[begin EXTRACTED DATA]
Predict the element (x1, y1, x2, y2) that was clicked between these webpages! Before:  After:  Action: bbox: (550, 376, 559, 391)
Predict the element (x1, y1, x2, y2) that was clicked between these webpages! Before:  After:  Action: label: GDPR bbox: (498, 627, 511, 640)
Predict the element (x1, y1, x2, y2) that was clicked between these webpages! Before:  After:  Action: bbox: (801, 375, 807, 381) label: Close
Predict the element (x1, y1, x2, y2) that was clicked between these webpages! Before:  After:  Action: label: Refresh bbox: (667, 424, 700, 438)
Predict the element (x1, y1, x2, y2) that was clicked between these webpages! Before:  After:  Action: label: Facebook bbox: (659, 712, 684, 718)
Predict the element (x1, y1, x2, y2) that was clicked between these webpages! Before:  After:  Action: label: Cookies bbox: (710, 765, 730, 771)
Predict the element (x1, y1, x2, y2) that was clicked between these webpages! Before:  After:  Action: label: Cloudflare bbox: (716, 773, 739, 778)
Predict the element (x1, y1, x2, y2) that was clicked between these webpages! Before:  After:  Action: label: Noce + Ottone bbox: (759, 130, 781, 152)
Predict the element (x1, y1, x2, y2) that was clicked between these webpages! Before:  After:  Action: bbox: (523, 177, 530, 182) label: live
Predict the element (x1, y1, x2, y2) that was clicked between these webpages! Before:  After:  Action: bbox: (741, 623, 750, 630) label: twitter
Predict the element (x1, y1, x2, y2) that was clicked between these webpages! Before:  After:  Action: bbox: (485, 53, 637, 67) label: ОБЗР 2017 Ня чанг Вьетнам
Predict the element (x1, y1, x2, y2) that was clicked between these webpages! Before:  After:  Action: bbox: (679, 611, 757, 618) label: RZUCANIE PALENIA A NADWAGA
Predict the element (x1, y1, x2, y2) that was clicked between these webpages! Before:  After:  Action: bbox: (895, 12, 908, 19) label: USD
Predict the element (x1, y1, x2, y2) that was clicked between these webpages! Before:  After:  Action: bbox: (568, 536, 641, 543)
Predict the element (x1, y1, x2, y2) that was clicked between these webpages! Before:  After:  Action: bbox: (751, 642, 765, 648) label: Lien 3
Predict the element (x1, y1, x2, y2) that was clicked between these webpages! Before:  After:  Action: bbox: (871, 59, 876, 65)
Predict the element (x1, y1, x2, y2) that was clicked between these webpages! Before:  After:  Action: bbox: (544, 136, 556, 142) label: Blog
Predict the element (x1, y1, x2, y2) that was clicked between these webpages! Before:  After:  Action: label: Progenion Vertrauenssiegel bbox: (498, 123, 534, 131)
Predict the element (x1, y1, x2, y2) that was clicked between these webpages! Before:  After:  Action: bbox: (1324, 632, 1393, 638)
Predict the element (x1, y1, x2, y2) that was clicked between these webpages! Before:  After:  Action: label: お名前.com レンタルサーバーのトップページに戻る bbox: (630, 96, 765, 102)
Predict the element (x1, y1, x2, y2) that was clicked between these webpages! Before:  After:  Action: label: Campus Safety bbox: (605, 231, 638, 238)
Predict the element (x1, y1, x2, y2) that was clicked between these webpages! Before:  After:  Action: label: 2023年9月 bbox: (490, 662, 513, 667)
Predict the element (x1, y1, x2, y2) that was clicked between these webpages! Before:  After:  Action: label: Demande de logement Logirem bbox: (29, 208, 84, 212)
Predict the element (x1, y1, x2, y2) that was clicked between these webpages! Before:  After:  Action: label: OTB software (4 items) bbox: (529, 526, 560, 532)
[end EXTRACTED DATA]
> BRIEF: Copy every one of the records above word for word.

> TASK RESPONSE:
Predict the element (x1, y1, x2, y2) that was clicked between these webpages! Before:  After:  Action: bbox: (550, 376, 559, 391)
Predict the element (x1, y1, x2, y2) that was clicked between these webpages! Before:  After:  Action: label: GDPR bbox: (498, 627, 511, 640)
Predict the element (x1, y1, x2, y2) that was clicked between these webpages! Before:  After:  Action: bbox: (801, 375, 807, 381) label: Close
Predict the element (x1, y1, x2, y2) that was clicked between these webpages! Before:  After:  Action: label: Refresh bbox: (667, 424, 700, 438)
Predict the element (x1, y1, x2, y2) that was clicked between these webpages! Before:  After:  Action: label: Facebook bbox: (659, 712, 684, 718)
Predict the element (x1, y1, x2, y2) that was clicked between these webpages! Before:  After:  Action: label: Cookies bbox: (710, 765, 730, 771)
Predict the element (x1, y1, x2, y2) that was clicked between these webpages! Before:  After:  Action: label: Cloudflare bbox: (716, 773, 739, 778)
Predict the element (x1, y1, x2, y2) that was clicked between these webpages! Before:  After:  Action: label: Noce + Ottone bbox: (759, 130, 781, 152)
Predict the element (x1, y1, x2, y2) that was clicked between these webpages! Before:  After:  Action: bbox: (523, 177, 530, 182) label: live
Predict the element (x1, y1, x2, y2) that was clicked between these webpages! Before:  After:  Action: bbox: (741, 623, 750, 630) label: twitter
Predict the element (x1, y1, x2, y2) that was clicked between these webpages! Before:  After:  Action: bbox: (485, 53, 637, 67) label: ОБЗР 2017 Ня чанг Вьетнам
Predict the element (x1, y1, x2, y2) that was clicked between these webpages! Before:  After:  Action: bbox: (679, 611, 757, 618) label: RZUCANIE PALENIA A NADWAGA
Predict the element (x1, y1, x2, y2) that was clicked between these webpages! Before:  After:  Action: bbox: (895, 12, 908, 19) label: USD
Predict the element (x1, y1, x2, y2) that was clicked between these webpages! Before:  After:  Action: bbox: (568, 536, 641, 543)
Predict the element (x1, y1, x2, y2) that was clicked between these webpages! Before:  After:  Action: bbox: (751, 642, 765, 648) label: Lien 3
Predict the element (x1, y1, x2, y2) that was clicked between these webpages! Before:  After:  Action: bbox: (871, 59, 876, 65)
Predict the element (x1, y1, x2, y2) that was clicked between these webpages! Before:  After:  Action: bbox: (544, 136, 556, 142) label: Blog
Predict the element (x1, y1, x2, y2) that was clicked between these webpages! Before:  After:  Action: label: Progenion Vertrauenssiegel bbox: (498, 123, 534, 131)
Predict the element (x1, y1, x2, y2) that was clicked between these webpages! Before:  After:  Action: bbox: (1324, 632, 1393, 638)
Predict the element (x1, y1, x2, y2) that was clicked between these webpages! Before:  After:  Action: label: お名前.com レンタルサーバーのトップページに戻る bbox: (630, 96, 765, 102)
Predict the element (x1, y1, x2, y2) that was clicked between these webpages! Before:  After:  Action: label: Campus Safety bbox: (605, 231, 638, 238)
Predict the element (x1, y1, x2, y2) that was clicked between these webpages! Before:  After:  Action: label: 2023年9月 bbox: (490, 662, 513, 667)
Predict the element (x1, y1, x2, y2) that was clicked between these webpages! Before:  After:  Action: label: Demande de logement Logirem bbox: (29, 208, 84, 212)
Predict the element (x1, y1, x2, y2) that was clicked between these webpages! Before:  After:  Action: label: OTB software (4 items) bbox: (529, 526, 560, 532)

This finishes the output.